TASK PROMPT: Here is a set of records. Copy them all exactly.
#### INFORMATION SHOWN ####
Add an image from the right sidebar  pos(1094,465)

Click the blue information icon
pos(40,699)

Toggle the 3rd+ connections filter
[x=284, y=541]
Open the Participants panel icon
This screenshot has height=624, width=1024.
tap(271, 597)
####
SOLUTION BELOW:
Add an image from the right sidebar  pos(1094,465)

Click the blue information icon
pos(40,699)

Toggle the 3rd+ connections filter
[x=284, y=541]
Open the Participants panel icon
This screenshot has height=624, width=1024.
tap(271, 597)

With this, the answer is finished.